WHAT THE EXERCISE ASKS: Copy out all lines bearing the word "Project" from the listing below.

[Opening MATERIAL FOR THIS EXERCISE section]

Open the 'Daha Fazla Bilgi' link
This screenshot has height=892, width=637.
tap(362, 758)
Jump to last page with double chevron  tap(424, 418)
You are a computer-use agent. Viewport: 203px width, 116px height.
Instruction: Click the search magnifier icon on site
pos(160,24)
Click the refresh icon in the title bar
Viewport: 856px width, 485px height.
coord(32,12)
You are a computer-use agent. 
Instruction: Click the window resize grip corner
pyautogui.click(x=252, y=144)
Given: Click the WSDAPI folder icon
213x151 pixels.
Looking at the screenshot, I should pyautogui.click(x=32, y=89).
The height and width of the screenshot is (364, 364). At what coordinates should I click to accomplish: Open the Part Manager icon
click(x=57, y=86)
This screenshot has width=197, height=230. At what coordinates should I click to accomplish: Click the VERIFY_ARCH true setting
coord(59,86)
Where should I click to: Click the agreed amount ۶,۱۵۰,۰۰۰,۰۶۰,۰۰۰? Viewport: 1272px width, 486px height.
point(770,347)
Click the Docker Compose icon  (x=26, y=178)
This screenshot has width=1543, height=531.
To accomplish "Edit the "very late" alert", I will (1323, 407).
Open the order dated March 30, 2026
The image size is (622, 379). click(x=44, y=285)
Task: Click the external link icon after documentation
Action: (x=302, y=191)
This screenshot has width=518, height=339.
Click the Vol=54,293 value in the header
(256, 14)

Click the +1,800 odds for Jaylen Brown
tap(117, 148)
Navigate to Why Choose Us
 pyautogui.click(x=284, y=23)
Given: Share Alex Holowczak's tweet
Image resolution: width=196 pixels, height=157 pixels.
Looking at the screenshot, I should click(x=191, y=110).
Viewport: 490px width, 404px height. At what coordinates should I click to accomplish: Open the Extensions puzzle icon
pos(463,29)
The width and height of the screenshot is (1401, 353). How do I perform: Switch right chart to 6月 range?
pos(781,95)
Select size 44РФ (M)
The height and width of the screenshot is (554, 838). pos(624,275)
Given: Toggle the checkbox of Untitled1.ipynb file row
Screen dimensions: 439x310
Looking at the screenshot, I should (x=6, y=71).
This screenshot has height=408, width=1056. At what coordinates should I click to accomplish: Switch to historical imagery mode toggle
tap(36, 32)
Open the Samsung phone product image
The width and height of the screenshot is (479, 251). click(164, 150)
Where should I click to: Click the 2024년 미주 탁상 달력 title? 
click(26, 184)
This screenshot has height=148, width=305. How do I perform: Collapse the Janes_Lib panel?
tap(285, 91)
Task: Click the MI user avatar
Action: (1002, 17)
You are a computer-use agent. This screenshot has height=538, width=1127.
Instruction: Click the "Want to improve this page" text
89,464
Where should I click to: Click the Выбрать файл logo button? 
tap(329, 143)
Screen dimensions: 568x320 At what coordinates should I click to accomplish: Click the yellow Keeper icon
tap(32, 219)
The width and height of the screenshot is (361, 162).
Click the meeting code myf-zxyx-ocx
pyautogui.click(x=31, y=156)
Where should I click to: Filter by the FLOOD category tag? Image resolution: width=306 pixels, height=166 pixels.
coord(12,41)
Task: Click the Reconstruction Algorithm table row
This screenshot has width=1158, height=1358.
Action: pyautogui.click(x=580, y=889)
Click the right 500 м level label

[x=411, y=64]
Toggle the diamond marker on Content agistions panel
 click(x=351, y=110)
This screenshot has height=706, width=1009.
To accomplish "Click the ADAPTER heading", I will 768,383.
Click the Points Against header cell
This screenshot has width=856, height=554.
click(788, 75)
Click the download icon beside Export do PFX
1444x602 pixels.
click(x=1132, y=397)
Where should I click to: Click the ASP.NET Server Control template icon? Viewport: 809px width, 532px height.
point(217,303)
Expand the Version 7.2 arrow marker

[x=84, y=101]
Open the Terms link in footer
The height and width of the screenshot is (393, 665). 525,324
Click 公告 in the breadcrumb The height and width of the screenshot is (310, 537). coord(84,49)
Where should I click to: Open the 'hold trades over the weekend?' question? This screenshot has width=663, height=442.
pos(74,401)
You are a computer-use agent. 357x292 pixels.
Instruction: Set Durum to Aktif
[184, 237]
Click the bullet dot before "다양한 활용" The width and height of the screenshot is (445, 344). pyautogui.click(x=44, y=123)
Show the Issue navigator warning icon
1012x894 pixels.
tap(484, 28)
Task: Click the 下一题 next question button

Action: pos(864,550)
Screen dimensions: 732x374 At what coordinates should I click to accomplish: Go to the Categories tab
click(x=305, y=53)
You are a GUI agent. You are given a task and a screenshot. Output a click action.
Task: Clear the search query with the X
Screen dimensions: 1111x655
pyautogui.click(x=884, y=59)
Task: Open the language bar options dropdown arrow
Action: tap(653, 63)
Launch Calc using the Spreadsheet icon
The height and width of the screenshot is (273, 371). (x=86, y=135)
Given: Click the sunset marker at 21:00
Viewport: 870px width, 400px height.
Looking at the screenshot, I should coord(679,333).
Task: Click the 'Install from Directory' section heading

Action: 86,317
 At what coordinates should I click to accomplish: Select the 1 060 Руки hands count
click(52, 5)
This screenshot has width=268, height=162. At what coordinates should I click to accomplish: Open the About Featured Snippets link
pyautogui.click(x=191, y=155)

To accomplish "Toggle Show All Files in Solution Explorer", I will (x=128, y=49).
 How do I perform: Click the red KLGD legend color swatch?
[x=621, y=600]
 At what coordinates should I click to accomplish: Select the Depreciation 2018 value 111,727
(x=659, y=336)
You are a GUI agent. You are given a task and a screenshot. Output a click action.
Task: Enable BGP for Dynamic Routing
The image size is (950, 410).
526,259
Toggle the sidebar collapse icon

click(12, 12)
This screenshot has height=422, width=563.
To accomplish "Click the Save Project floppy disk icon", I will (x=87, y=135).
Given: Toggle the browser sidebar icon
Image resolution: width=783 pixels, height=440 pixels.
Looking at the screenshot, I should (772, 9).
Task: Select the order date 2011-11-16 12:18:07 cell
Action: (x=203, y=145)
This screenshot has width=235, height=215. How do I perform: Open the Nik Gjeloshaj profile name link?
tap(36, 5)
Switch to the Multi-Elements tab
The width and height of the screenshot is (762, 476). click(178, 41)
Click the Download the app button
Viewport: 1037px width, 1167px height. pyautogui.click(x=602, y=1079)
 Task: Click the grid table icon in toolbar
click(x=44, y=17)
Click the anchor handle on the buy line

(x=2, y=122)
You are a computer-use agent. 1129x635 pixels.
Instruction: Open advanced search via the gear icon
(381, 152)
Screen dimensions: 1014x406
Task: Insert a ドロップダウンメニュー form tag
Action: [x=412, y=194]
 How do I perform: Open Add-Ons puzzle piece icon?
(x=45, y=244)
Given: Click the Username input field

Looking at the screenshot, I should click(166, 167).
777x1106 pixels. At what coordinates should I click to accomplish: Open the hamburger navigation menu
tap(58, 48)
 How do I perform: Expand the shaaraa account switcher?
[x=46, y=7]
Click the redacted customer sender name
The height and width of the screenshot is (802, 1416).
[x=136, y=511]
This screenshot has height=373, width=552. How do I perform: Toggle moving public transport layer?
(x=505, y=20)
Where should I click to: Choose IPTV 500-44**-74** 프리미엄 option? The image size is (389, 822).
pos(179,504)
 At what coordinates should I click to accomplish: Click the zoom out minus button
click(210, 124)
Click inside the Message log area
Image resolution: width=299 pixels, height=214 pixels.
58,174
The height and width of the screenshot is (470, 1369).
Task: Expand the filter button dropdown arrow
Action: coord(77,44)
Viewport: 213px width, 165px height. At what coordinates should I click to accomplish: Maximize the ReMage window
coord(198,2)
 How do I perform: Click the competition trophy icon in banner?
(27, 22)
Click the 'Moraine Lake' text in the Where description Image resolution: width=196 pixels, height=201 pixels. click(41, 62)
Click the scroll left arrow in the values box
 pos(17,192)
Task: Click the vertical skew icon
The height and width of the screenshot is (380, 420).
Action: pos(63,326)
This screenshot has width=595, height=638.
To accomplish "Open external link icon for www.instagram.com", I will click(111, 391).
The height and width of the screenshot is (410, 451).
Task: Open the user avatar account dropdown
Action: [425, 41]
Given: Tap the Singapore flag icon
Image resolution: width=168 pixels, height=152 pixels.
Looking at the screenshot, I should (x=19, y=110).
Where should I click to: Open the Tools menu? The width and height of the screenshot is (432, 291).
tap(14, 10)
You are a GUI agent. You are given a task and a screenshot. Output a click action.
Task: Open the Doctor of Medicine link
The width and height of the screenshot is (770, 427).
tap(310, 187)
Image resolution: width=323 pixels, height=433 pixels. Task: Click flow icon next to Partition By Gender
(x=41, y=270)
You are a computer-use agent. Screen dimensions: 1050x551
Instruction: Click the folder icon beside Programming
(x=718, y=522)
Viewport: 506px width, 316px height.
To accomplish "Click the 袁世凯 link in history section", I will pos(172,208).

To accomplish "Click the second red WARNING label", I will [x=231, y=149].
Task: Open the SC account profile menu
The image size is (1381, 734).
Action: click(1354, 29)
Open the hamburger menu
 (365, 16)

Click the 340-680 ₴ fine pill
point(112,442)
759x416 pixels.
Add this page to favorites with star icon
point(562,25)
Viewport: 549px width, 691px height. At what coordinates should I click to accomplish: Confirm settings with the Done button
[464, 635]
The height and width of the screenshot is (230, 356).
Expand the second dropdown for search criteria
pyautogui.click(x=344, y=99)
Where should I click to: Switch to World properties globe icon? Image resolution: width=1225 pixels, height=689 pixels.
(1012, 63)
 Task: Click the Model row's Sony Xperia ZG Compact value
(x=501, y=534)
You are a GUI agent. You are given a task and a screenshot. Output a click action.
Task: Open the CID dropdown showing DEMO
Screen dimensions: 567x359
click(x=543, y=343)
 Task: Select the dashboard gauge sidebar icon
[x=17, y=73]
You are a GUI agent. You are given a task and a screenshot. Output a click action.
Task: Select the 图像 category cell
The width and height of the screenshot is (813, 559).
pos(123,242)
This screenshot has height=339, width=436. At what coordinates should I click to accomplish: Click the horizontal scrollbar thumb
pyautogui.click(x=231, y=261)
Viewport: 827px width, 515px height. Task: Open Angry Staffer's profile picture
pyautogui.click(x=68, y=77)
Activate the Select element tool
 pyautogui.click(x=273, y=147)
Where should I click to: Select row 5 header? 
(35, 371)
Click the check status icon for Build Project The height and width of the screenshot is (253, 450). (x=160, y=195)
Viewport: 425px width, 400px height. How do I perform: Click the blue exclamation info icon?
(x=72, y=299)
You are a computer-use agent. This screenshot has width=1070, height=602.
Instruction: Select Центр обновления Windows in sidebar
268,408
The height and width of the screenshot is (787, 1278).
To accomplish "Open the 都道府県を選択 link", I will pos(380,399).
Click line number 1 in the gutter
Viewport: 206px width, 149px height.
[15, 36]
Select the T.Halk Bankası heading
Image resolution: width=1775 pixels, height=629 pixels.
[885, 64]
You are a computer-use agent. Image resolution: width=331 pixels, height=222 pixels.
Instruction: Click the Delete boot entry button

[Closing MATERIAL FOR THIS EXERCISE section]

RESULT OF THE TASK:
To accomplish "Click the Save Project floppy disk icon", I will (x=87, y=135).
Click the check status icon for Build Project The height and width of the screenshot is (253, 450). (x=160, y=195)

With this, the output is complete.